Followers of the paleo (aka “caveman”) diet are all about getting back to basics — about 10,000 years back.
They believe the human digestive system was designed for the hunter-gatherer diet and has not evolved yet to meet the massive changes in the kinds of food available once farming began and especially once food processing became ubiquitous.
Several versions of paleo have arisen from people trying to adapt our diets back to what our ancient ancestors most likely lived on. But in general, paleo diets are built on fresh fruits, vegetables, nuts and seeds, fish and lean and grass-fed meats, eggs, healthy oils from nuts or seeds including olive and coconut oil, herbs and spices.
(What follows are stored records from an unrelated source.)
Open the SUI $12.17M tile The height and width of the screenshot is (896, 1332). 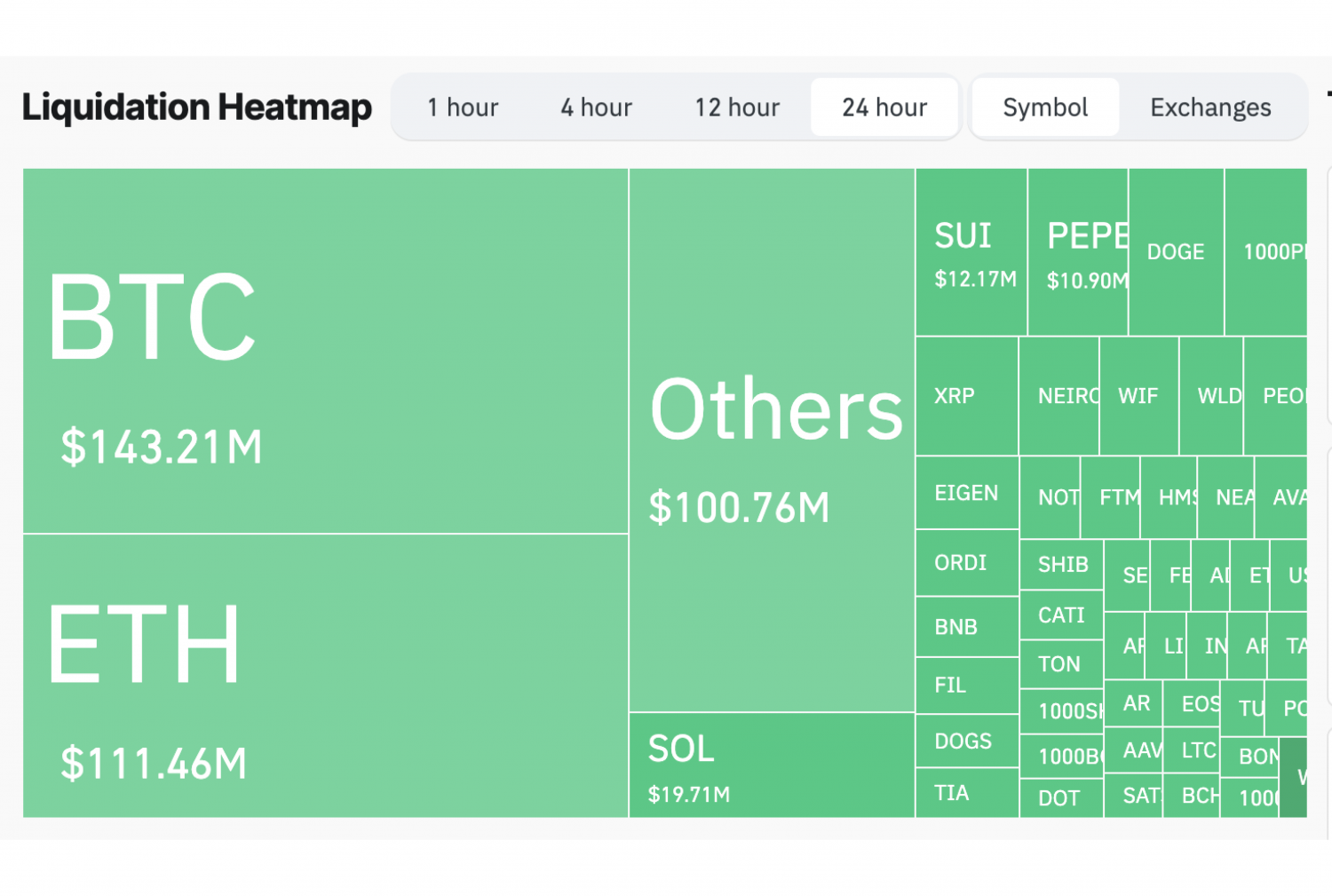click(x=971, y=252)
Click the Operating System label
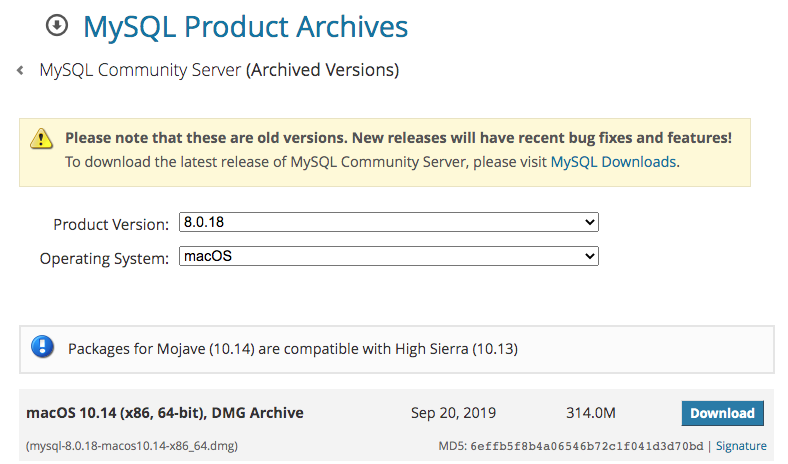The height and width of the screenshot is (464, 788). point(104,259)
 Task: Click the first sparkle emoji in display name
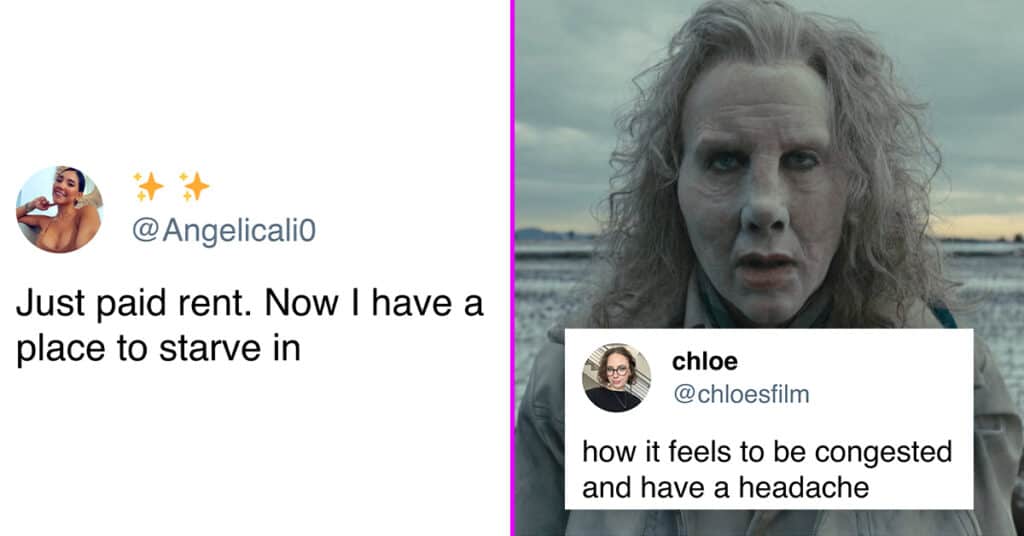[149, 187]
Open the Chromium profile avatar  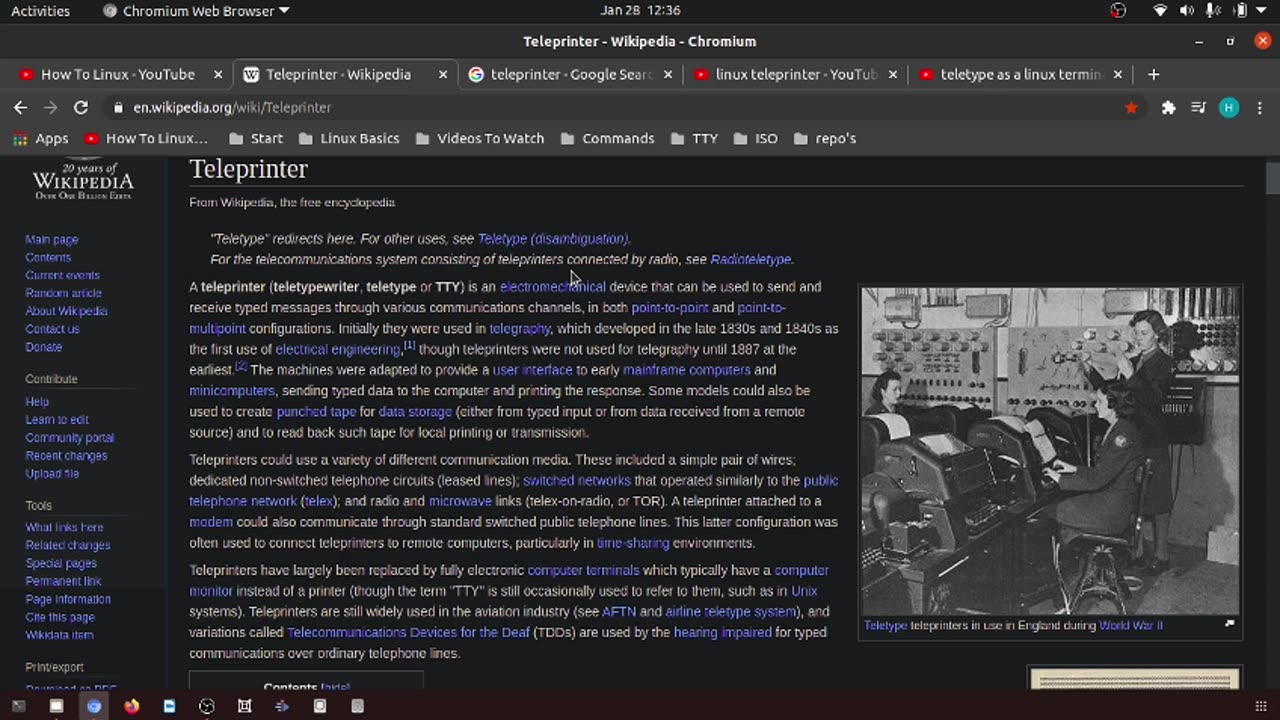(1229, 107)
Water is the ideal beverage for all occasions, but many adherents include coffee and tea, and the very occasional glass of wine is fine for an indulgence. No soft drinks or juices with added sugar.
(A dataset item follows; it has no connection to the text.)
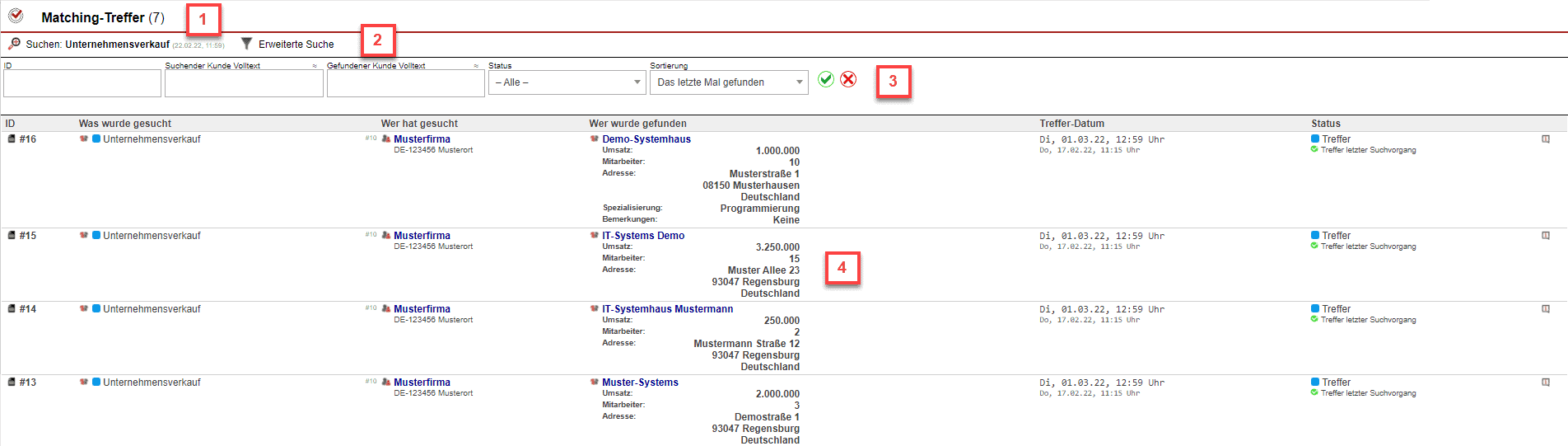Image resolution: width=1568 pixels, height=446 pixels.
Task: Click the green checkmark to apply filters
Action: click(x=826, y=79)
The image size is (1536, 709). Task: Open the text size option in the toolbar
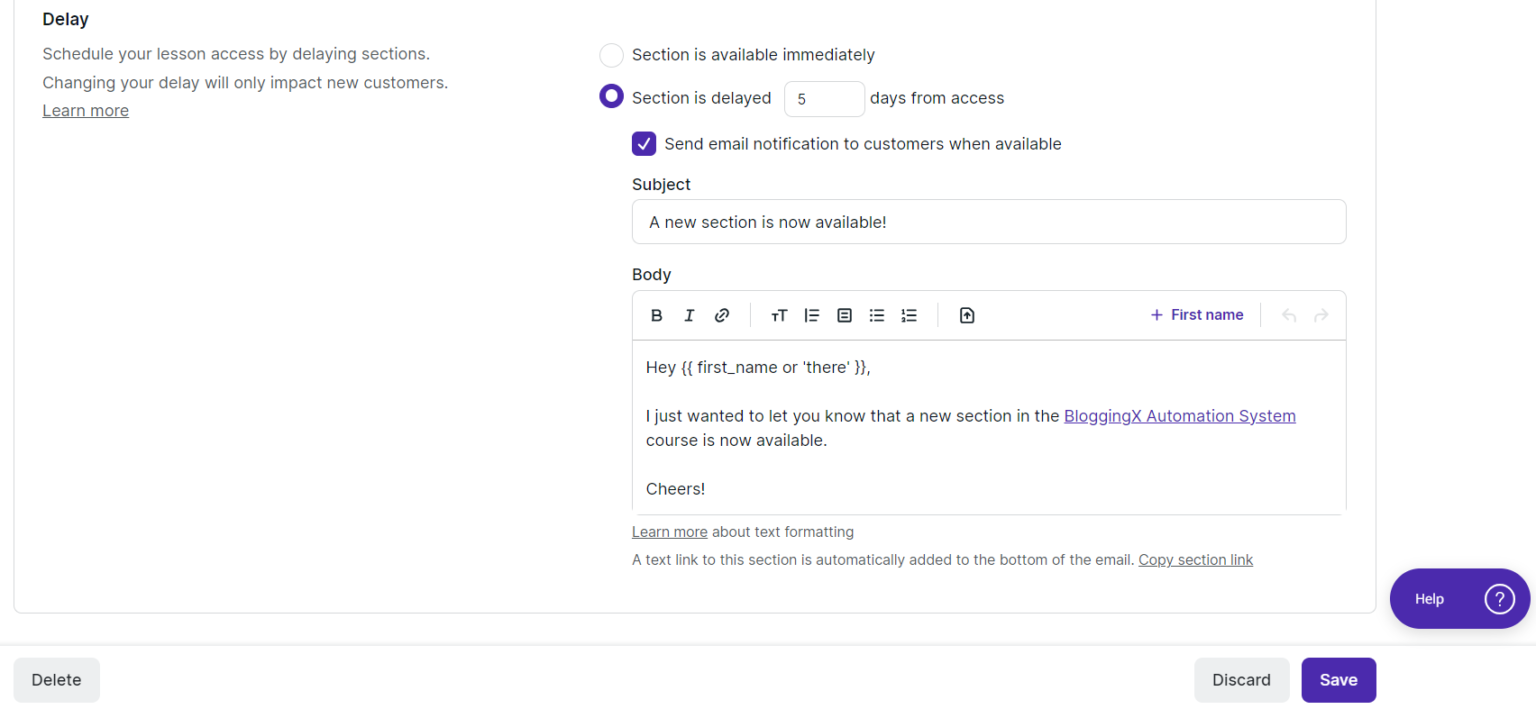pyautogui.click(x=779, y=315)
Foods on the “avoid” list include grains, dairy, legumes (including peanuts and beans), trans fats, refined sugars, low-fat or diet products, and all highly processed food.
Paleo proponents say the low-carb, high-protein and fat diet resulting from this way of eating promotes weight loss, regulates blood sugar and reduces inflammation, which can especially benefit people with diabetes, heart disease and other conditions.
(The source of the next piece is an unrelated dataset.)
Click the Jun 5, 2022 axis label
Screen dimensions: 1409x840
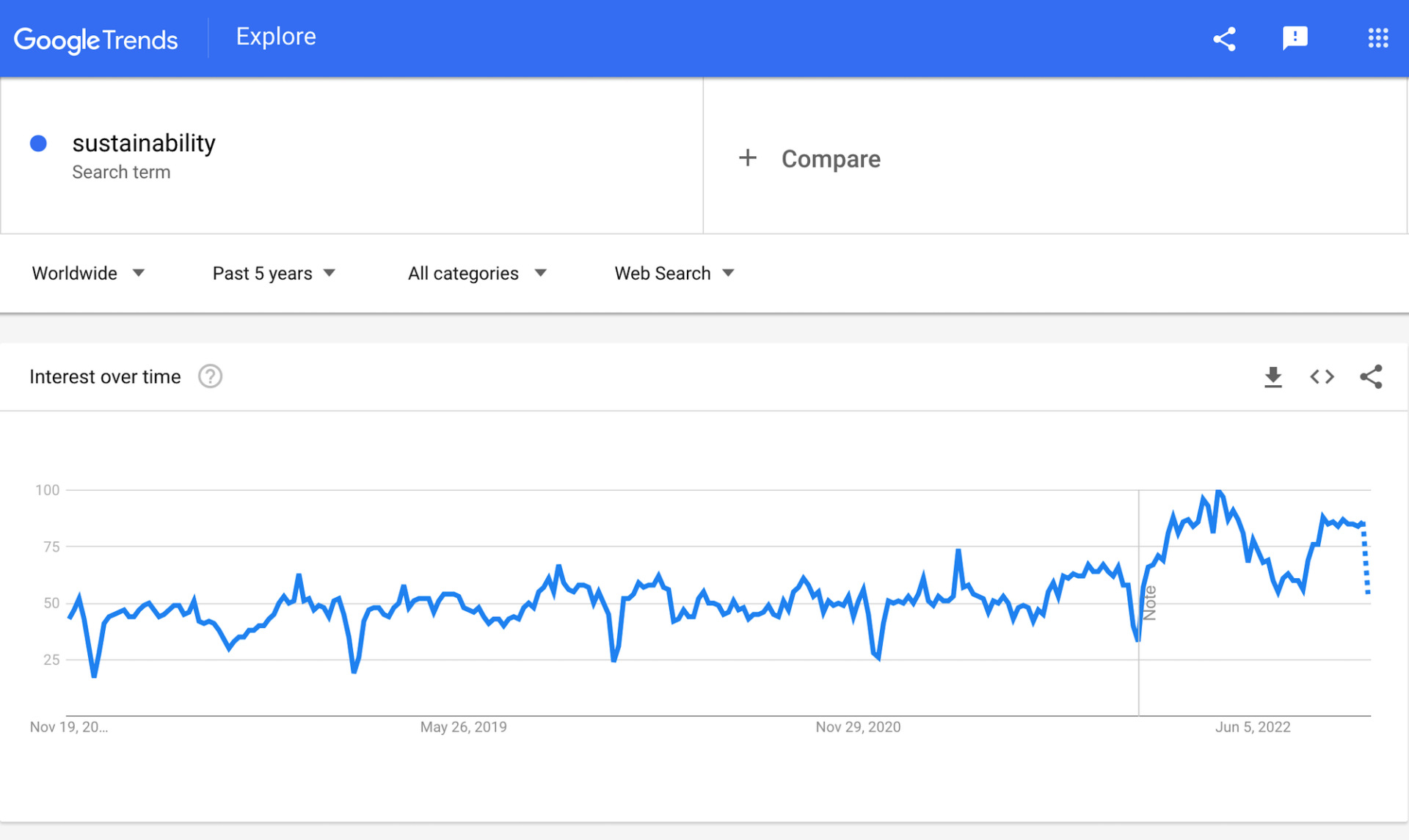(1252, 727)
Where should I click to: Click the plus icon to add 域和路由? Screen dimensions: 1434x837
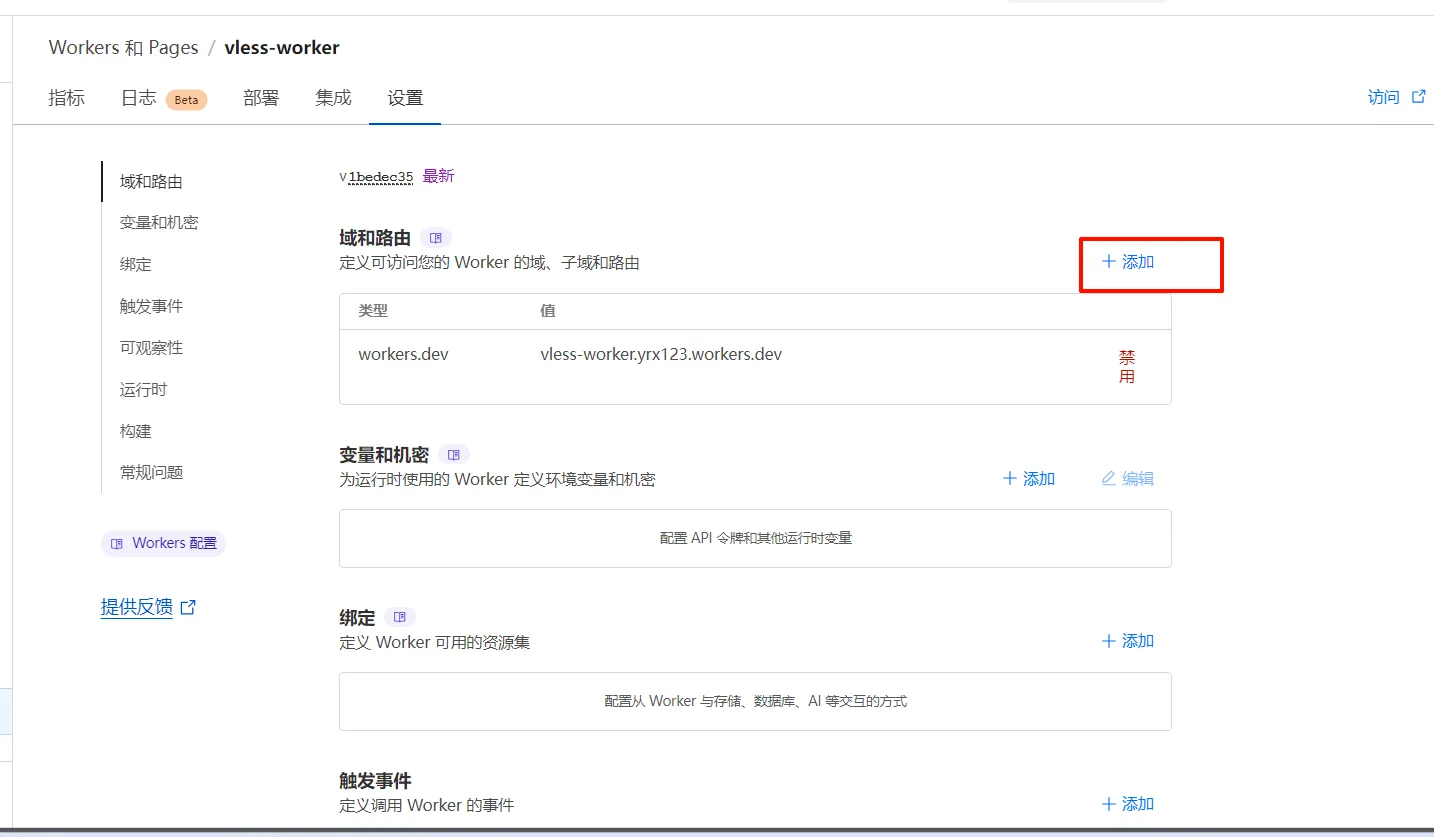pos(1108,262)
Some limited studies provide evidence for these claims, though there hasn’t been much research addressing paleo’s effects for children, pregnant women or older adults. When in doubt, ask your doctor before starting a new diet.
Physical activity is the other key ingredient for paleo diets, as people try to get as much exercise as our hunting and gathering forebears. There’s no set regimen, though most suggest choosing “natural” exercise done throughout the day versus going to a gym, and short bursts of high-intensity cardio over longer sessions of moderate cardio.